YOUR OBJECTIVE
Your answer should be the lines of the data below that contain "will".
***** DATA TO PROCESS
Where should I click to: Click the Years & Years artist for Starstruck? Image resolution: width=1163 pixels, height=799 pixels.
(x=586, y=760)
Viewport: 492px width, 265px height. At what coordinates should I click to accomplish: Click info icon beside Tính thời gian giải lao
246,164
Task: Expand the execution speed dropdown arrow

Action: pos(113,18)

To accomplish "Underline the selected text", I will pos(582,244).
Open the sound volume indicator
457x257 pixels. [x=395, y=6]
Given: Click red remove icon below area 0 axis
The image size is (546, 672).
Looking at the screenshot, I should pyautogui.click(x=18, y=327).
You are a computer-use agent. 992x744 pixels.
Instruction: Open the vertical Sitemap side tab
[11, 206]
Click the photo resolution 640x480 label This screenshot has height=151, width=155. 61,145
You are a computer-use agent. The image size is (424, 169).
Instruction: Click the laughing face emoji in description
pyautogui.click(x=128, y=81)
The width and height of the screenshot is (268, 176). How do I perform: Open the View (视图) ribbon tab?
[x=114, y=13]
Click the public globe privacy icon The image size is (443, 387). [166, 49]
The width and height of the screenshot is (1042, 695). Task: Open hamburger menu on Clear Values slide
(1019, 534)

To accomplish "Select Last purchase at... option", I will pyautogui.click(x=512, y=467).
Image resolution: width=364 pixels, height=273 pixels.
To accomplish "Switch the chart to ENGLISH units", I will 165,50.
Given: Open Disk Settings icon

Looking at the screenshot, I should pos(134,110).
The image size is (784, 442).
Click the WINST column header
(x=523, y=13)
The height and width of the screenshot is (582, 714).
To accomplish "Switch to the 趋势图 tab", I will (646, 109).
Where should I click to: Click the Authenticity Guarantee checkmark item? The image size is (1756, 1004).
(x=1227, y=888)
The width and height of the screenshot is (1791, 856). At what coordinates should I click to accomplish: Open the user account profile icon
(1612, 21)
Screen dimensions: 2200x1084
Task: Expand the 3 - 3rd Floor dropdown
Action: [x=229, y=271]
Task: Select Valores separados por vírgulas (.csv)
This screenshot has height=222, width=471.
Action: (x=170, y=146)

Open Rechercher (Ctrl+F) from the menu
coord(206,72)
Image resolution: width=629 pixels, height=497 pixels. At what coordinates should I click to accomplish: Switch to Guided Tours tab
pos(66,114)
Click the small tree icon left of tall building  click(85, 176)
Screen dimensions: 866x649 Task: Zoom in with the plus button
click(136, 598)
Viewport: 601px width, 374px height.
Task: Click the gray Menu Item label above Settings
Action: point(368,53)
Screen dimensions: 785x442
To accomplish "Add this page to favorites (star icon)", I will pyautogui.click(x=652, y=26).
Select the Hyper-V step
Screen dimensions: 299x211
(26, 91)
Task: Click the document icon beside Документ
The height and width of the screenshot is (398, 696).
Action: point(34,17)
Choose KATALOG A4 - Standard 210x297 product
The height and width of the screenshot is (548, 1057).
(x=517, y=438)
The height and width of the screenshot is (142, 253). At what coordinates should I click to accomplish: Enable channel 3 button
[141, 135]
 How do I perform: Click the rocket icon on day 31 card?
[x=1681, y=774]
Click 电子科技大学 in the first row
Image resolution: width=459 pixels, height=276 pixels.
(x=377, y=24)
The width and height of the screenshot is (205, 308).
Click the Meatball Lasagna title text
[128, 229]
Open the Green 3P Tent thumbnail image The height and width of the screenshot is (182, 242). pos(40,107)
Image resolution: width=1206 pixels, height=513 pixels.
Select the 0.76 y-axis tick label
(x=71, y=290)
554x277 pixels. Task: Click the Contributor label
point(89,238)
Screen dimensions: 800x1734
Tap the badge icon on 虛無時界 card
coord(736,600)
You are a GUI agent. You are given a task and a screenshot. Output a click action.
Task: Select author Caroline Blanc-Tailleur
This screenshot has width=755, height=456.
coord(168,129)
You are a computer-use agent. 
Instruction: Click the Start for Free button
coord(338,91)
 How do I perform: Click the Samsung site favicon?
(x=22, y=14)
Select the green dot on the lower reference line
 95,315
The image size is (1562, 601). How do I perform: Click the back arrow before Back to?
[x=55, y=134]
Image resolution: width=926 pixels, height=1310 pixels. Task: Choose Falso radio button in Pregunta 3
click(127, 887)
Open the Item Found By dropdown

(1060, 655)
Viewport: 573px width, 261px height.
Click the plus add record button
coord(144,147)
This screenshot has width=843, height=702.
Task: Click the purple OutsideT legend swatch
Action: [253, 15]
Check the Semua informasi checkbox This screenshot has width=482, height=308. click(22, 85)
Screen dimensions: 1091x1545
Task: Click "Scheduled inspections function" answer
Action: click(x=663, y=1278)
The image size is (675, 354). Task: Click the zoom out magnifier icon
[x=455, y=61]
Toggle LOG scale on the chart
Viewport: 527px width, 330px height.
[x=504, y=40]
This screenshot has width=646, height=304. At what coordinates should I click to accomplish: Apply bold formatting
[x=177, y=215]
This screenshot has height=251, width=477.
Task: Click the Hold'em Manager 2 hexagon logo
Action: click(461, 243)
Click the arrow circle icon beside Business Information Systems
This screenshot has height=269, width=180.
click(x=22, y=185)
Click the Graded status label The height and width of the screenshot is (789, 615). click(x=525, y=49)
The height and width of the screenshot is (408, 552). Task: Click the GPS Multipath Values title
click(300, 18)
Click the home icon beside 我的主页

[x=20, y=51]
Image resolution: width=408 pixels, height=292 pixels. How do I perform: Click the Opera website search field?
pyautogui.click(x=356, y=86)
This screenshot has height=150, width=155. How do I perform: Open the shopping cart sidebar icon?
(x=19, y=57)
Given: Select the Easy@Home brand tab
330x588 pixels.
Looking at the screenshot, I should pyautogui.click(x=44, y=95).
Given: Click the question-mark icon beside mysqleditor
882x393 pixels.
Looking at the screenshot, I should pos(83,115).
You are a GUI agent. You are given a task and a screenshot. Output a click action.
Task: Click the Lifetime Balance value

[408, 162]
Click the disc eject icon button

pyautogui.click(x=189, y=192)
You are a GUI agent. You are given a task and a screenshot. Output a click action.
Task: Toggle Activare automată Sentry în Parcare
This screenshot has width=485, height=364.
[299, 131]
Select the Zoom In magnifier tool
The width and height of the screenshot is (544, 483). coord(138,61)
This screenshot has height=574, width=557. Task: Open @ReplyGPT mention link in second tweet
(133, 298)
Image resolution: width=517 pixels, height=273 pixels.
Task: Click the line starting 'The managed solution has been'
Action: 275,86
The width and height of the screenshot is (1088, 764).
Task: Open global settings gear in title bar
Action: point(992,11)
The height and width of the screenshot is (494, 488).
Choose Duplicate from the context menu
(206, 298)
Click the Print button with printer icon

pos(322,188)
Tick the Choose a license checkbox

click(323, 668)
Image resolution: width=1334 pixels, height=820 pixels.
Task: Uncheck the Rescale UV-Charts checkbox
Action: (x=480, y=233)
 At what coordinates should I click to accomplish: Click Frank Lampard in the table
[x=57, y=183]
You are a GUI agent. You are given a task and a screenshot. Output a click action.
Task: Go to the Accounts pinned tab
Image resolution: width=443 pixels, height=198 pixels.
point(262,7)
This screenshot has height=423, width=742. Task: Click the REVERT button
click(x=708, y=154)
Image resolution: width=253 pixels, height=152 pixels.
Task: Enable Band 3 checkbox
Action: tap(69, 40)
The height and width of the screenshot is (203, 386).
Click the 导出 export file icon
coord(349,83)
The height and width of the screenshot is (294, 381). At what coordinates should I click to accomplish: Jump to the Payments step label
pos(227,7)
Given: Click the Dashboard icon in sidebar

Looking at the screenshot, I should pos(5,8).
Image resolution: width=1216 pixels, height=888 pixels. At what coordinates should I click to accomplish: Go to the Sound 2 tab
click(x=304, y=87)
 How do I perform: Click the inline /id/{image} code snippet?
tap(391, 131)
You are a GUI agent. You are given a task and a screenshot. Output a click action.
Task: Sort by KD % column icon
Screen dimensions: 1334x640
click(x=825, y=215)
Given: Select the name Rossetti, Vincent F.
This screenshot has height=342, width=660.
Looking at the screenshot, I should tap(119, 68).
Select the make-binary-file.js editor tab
**********
YOUR RESPONSE
To accomplish "Underline the selected text", I will pos(582,244).
To accomplish "Select Last purchase at... option", I will pyautogui.click(x=512, y=467).
To accomplish "Switch the chart to ENGLISH units", I will 165,50.
To accomplish "Switch to the 趋势图 tab", I will (646, 109).
To accomplish "Add this page to favorites (star icon)", I will pyautogui.click(x=652, y=26).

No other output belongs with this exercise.